STATED TASK 1 -> In the rows below the text, convert the stretch from the line containing "You are a computer-use" through the end of the rows into a Markdown table with the columns No. and Line, numbering each line and skipping blank lines. Leave the pictures out of the table.

[X86] Use X86ISD::BLENDV for blendv intrinsics. Replace vselect with blendv just before isel table lookup. Remove vselect isel patterns.

This cleans up the duplication we have with both intrinsic isel patterns and vselect isel patterns. This should also allow the intrinsics to get SimplifyDemandedBits support for the condition.

I've switched the canonical pattern in isel to use the X86ISD::BLENDV node instead of VSELECT. Since it always seemed weird to move from BLENDV with its relaxed rules on condition bits to VSELECT which has strict rules about all bits of the condition element being the same. Its more correct to go from VSELECT to BLENDV.

Differential Revision: https://reviews.llvm.org/D56771

git-svn-id: https://llvm.org/svn/llvm-project/llvm/trunk@351380 91177308-0d34-0410-b5e6-96231b3b80d8
diff --git a/lib/Target/X86/X86ISelDAGToDAG.cpp b/lib/Target/X86/X86ISelDAGToDAG.cpp
index 5ac1532..a08030b 100644
--- a/lib/Target/X86/X86ISelDAGToDAG.cpp
+++ b/lib/Target/X86/X86ISelDAGToDAG.cpp
@@ -3381,13 +3381,17 @@
     }
     break;
 
-  case X86ISD::BLENDV: {
-    // BLENDV selects like a regular VSELECT.
-    SDValue VSelect = CurDAG->getNode(
-        ISD::VSELECT, SDLoc(Node), Node->getValueType(0), Node->getOperand(0),
+  case ISD::VSELECT: {
+    // Replace VSELECT with non-mask conditions with with BLENDV.
+    if (Node->getOperand(0).getValueType().getVectorElementType() == MVT::i1)
+      break;
+
+    assert(Subtarget->hasSSE41() && "Expected SSE4.1 support!");
+    SDValue Blendv = CurDAG->getNode(
+        X86ISD::BLENDV, SDLoc(Node), Node->getValueType(0), Node->getOperand(0),
         Node->getOperand(1), Node->getOperand(2));
-    ReplaceNode(Node, VSelect.getNode());
-    SelectCode(VSelect.getNode());
+    ReplaceNode(Node, Blendv.getNode());
+    SelectCode(Blendv.getNode());
     // We already called ReplaceUses.
     return;
   }
diff --git a/lib/Target/X86/X86ISelLowering.cpp b/lib/Target/X86/X86ISelLowering.cpp
index ece2733..504d42c 100644
--- a/lib/Target/X86/X86ISelLowering.cpp
+++ b/lib/Target/X86/X86ISelLowering.cpp
@@ -21840,6 +21840,17 @@
                                               Src1, Src2, Src3),
                                   Mask, PassThru, Subtarget, DAG);
     }
+    case BLENDV: {
+      SDValue Src1 = Op.getOperand(1);
+      SDValue Src2 = Op.getOperand(2);
+      SDValue Src3 = Op.getOperand(3);
+
+      EVT MaskVT = Src3.getValueType().changeVectorElementTypeToInteger();
+      Src3 = DAG.getBitcast(MaskVT, Src3);
+
+      // Reverse the operands to match VSELECT order.

LISTED ENTRIES ->
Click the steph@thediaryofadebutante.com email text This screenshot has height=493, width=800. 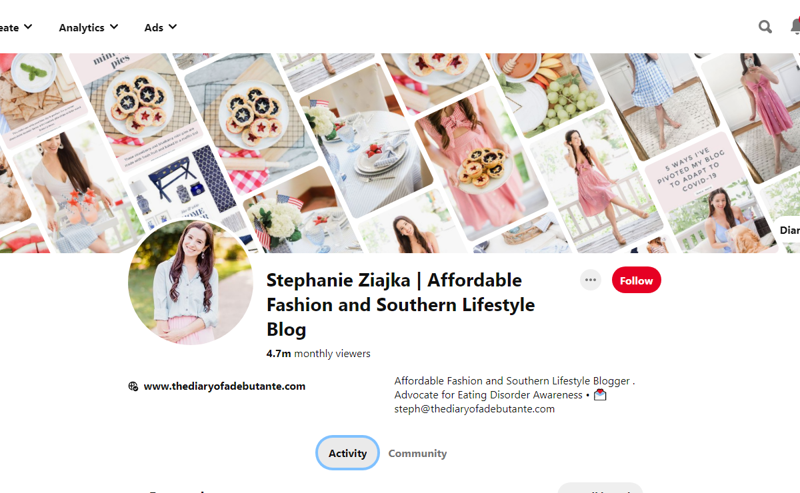coord(475,409)
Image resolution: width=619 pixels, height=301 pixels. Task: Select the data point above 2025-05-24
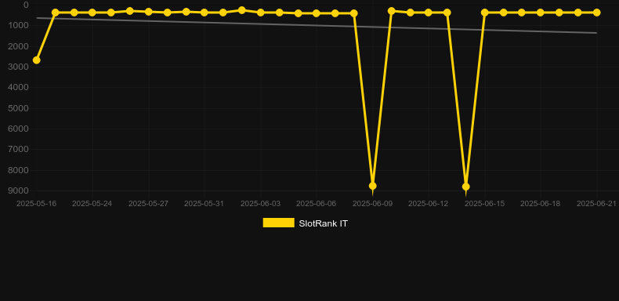point(92,13)
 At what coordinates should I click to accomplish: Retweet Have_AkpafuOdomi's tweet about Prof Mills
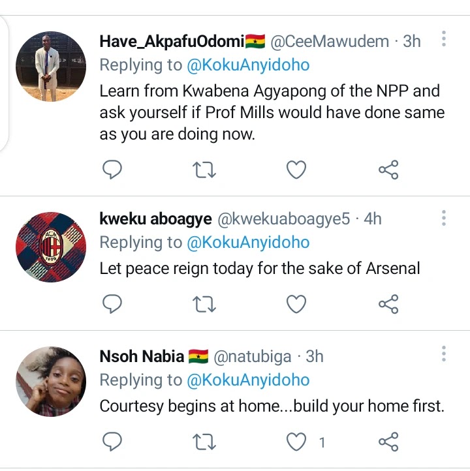click(x=205, y=170)
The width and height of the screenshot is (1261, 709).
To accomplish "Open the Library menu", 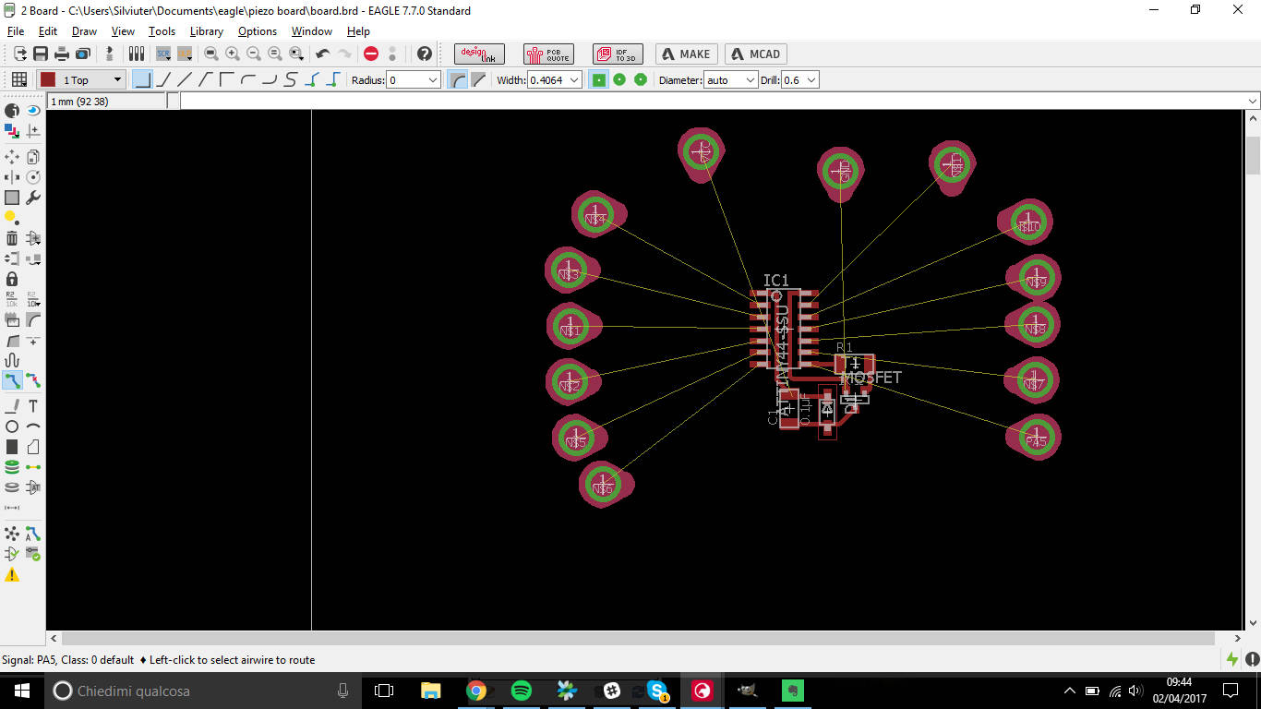I will [206, 31].
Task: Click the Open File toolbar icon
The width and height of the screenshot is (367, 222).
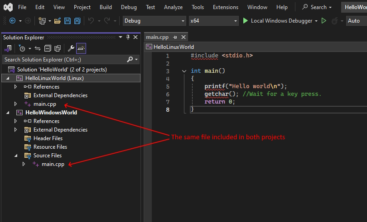Action: [x=58, y=21]
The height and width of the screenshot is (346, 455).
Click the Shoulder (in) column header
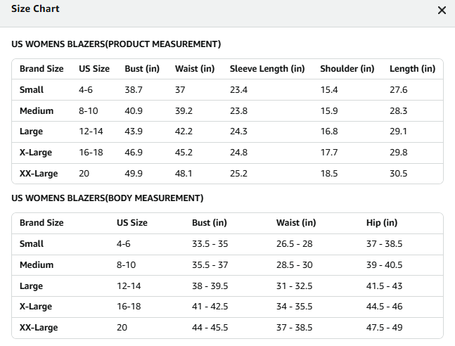pyautogui.click(x=347, y=69)
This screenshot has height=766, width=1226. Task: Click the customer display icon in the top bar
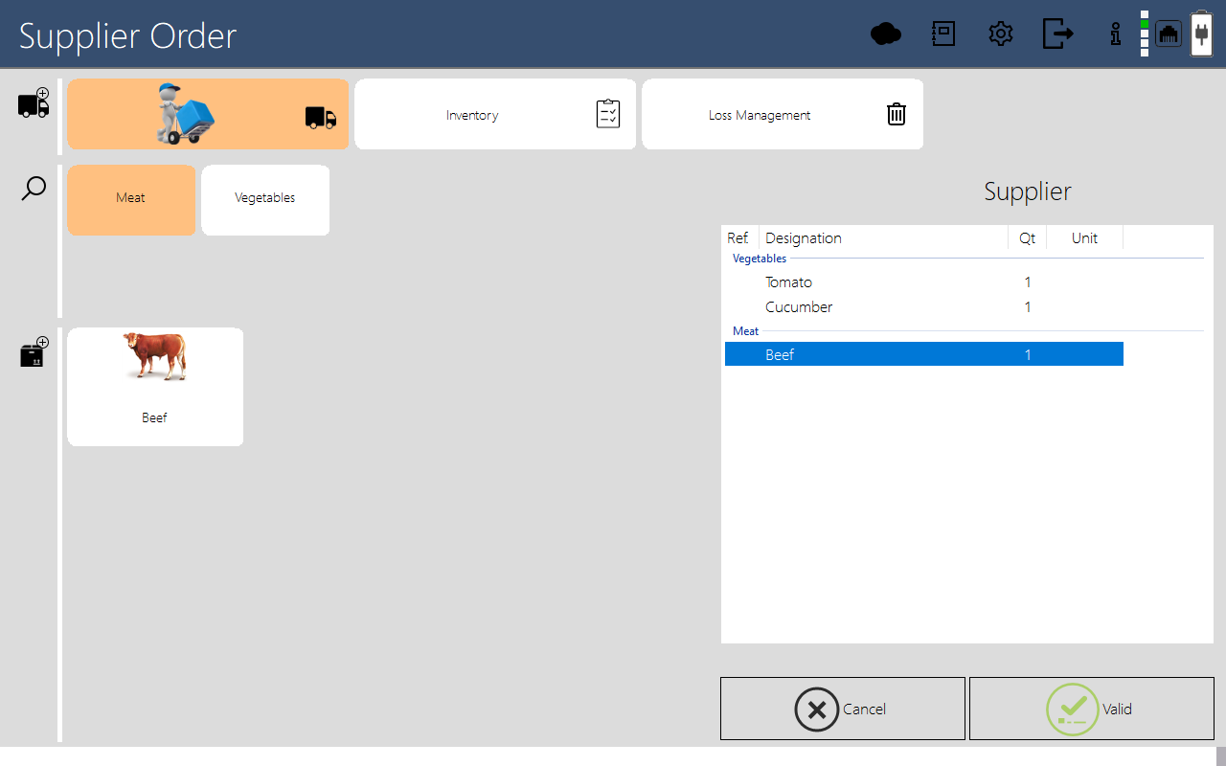(x=942, y=34)
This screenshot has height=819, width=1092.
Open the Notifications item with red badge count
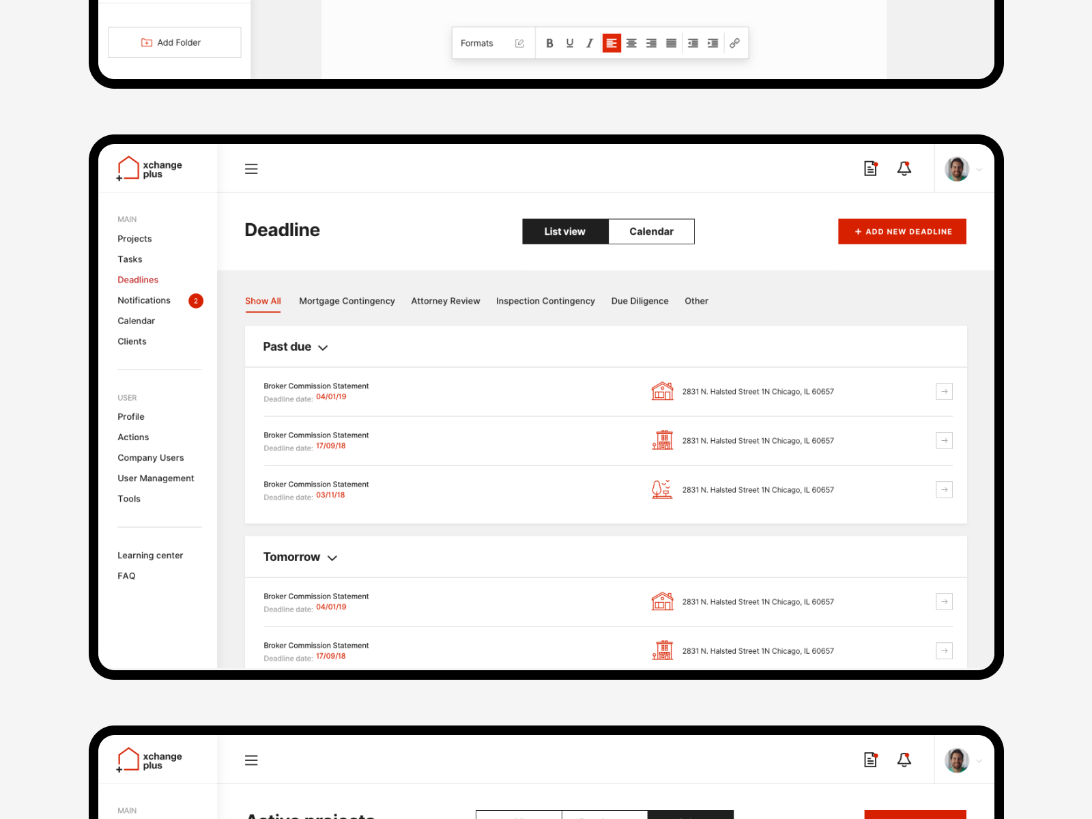pyautogui.click(x=143, y=300)
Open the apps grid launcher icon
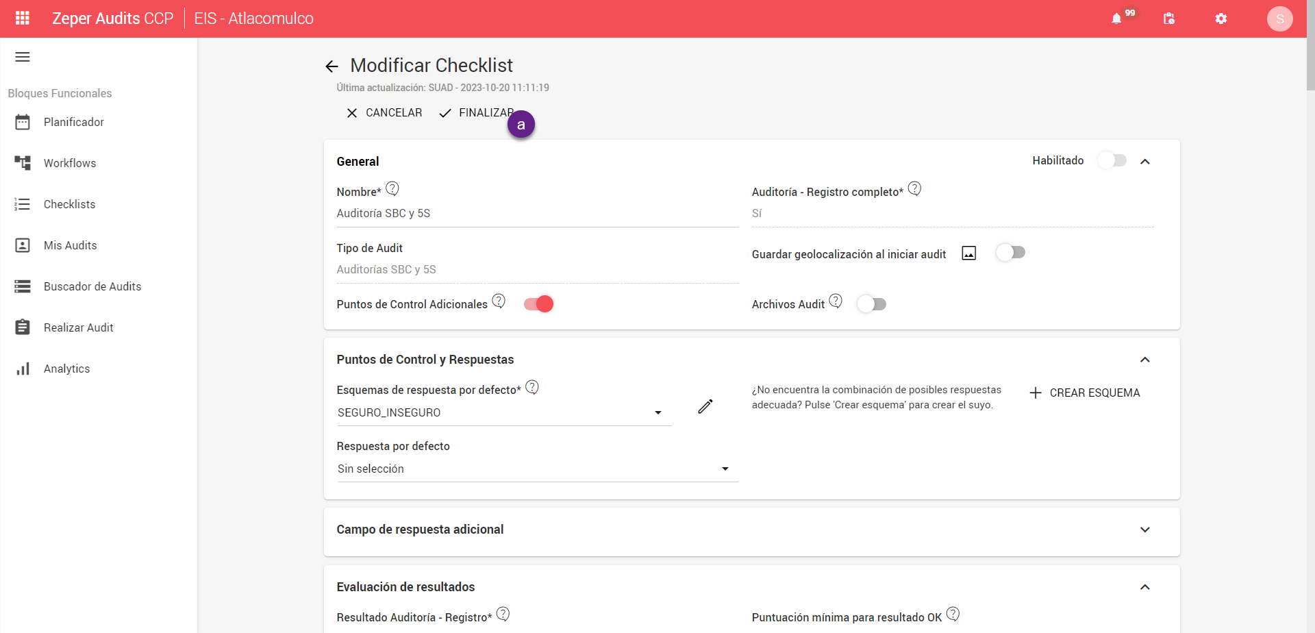 [x=23, y=18]
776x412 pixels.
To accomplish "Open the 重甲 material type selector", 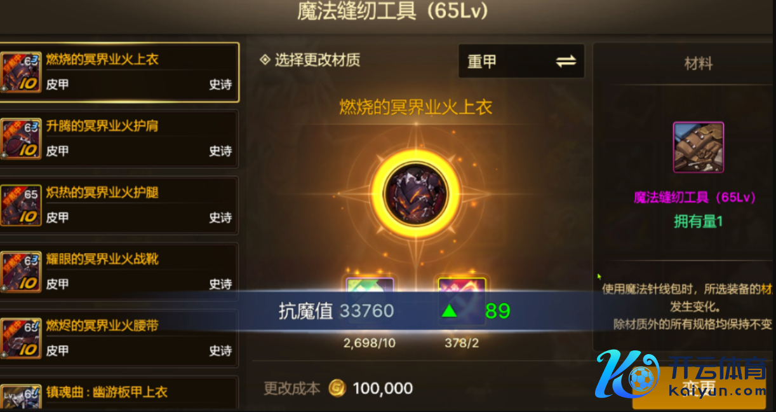I will [x=521, y=61].
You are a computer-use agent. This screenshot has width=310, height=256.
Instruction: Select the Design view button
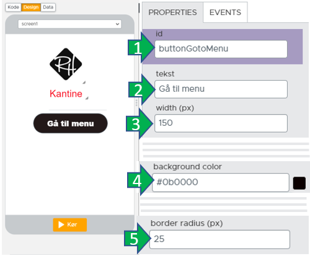(31, 7)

STATED TASK 2 -> According to the commit message, which node does the canonical isel pattern now use instead of VSELECT?

RESPONSE 1 ->
| No. | Line |
|---|---|
| 1 | You are a computer-use agent. This screenshot has width=310, height=256. |
| 2 | Instruction: Select the Design view button |
| 3 | (31, 7) |

RESPONSE 2 -> X86ISD::BLENDV